On 6th January 1781 Jersey's most famous battle took place. Baron de Rullecourt landed at La Rocque with about 700 men and marched to St Helier forcing the Lieutenant Governor, Moses Corbet, to surrender. However the local Militia led by Francis Pierson, a 24 year old Major serving in the 95th Foot regiment, together with the garrisoned English forces, attacked the French in the Royal Square.
The heavily outnumbered French were quickly defeated but both Pierson and de Rullecourt were mortally wounded. One of the central figures in this battle was the local silversmith Pierre Amiraux who was captured by the French and, bound to another officer, forced to lead his captors to Govenor Moses Corbet’s residence.

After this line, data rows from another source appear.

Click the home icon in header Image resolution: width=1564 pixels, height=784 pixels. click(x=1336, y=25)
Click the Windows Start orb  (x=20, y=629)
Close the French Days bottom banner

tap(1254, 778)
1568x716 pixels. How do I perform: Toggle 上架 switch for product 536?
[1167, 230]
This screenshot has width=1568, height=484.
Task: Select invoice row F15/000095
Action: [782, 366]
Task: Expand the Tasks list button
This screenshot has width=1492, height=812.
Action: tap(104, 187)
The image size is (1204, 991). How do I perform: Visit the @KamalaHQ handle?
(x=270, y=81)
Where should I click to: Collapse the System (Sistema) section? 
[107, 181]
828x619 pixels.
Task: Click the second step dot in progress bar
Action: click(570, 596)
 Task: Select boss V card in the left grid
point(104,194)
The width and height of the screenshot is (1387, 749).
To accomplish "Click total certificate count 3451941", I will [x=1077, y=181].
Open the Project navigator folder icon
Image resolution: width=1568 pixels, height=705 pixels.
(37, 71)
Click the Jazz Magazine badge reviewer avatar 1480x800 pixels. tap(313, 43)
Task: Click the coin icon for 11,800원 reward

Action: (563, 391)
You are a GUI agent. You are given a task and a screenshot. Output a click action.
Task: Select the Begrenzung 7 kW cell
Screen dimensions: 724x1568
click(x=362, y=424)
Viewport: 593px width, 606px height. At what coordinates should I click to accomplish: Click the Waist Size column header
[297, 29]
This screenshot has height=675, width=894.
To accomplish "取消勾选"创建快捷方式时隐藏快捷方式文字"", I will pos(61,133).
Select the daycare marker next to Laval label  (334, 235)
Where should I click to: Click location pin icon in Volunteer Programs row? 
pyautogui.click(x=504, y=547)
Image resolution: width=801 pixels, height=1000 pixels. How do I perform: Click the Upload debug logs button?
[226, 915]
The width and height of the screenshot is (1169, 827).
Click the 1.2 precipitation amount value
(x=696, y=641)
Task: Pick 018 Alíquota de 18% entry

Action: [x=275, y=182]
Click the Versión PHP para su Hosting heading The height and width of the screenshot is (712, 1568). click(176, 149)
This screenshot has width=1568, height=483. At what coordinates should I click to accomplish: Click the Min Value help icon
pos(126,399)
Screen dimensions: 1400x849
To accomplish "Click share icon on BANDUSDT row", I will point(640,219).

From 1775 frantic activity began to protect the islands from French invasion. Coastal defence towers (now incorrectly termed Martello towers), batteries and barracks were built throughout the islands. The pace of the construction of fortifications only increased with the advent of the French Revolution in 1789 and later during the Napoleonic Wars both Fort George in Guernsey and Fort Regent in Jersey were constructed.
The French refrained from launching a full attack on Guernsey although in 1794 they were engaged in a naval action off the coast. On this occasion they were successfully chased off by Captain James Saumarez. With the defeat of Napoleon in 1815 the French danger subsided and the islands were not threatened again until 1940.